** start Input records **

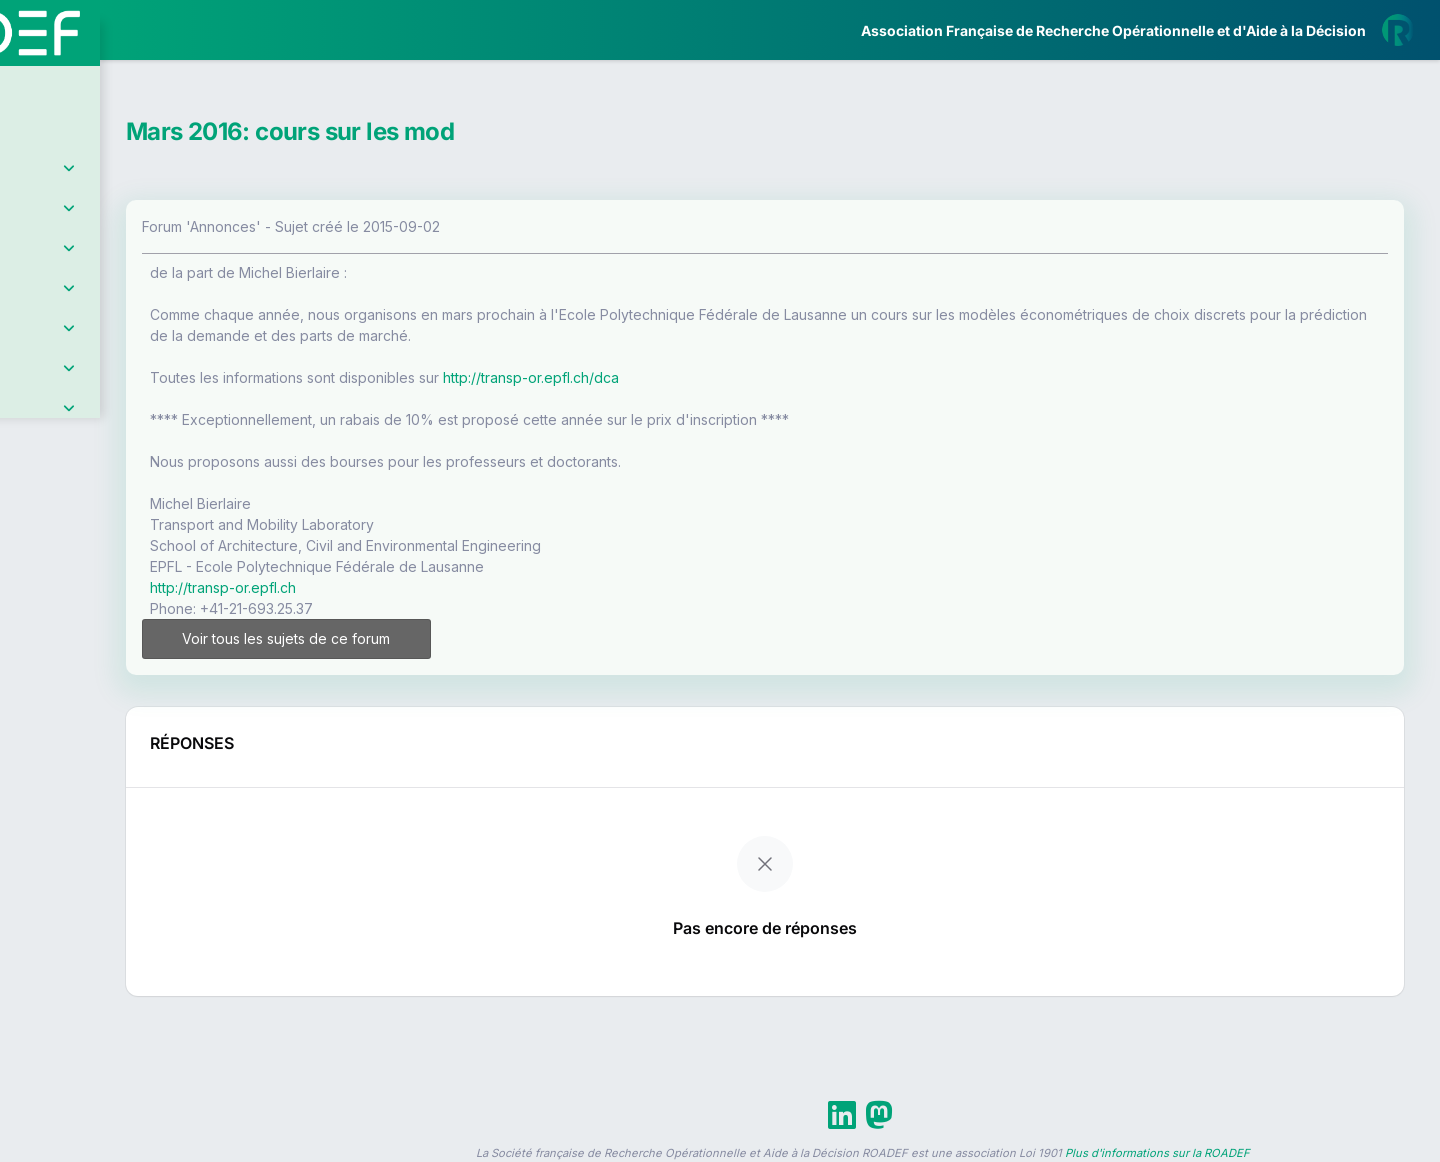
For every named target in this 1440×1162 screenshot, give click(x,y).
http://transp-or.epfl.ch (392, 587)
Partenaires (81, 460)
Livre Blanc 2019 (101, 739)
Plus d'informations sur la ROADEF (1157, 1153)
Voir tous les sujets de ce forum (433, 638)
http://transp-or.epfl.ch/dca (700, 377)
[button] (29, 593)
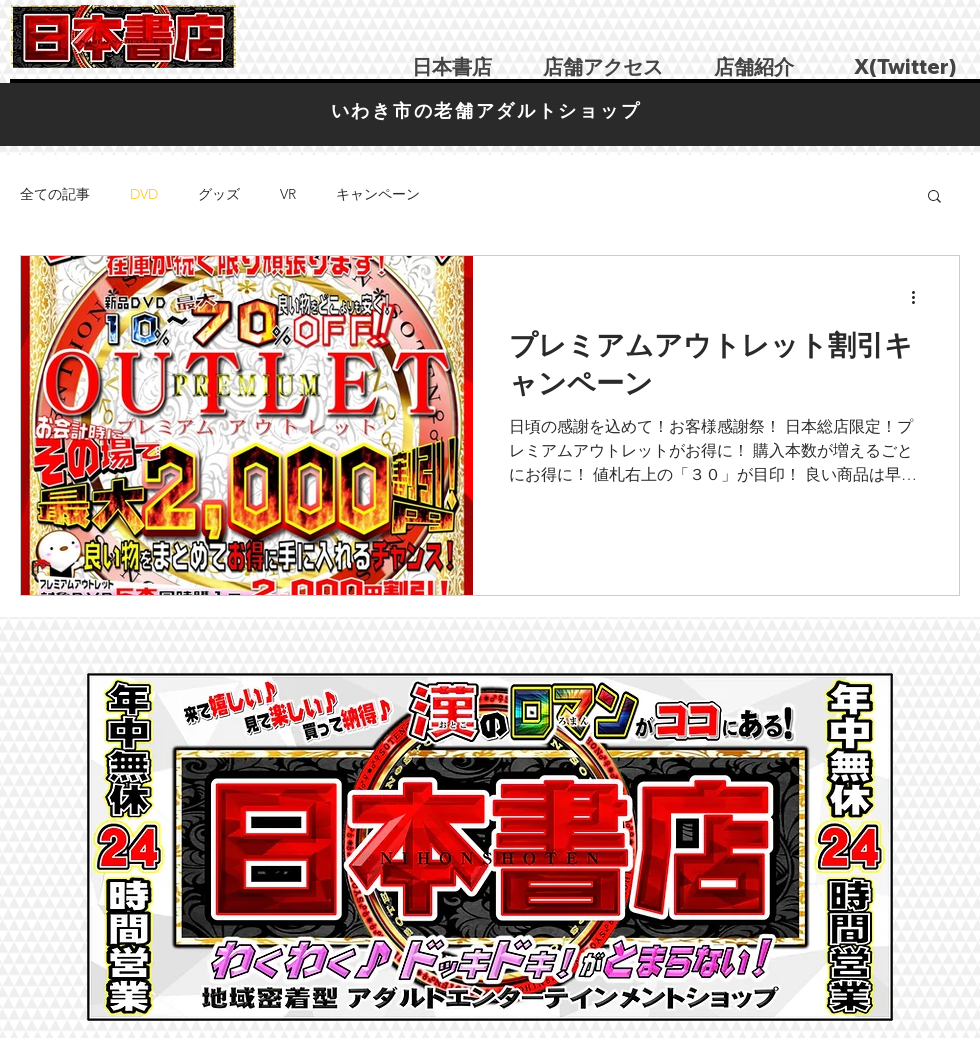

** end Input records **

> _Given task_
Please recast the material above as a numbered list, leaving out blank lines and the pictures.

> _Correct answer_
1. For every named target in this 1440×1162 screenshot, give click(x,y).
2. http://transp-or.epfl.ch (392, 587)
3. Partenaires (81, 460)
4. Livre Blanc 2019 (101, 739)
5. Plus d'informations sur la ROADEF (1157, 1153)
6. Voir tous les sujets de ce forum (433, 638)
7. http://transp-or.epfl.ch/dca (700, 377)
8. [button] (29, 593)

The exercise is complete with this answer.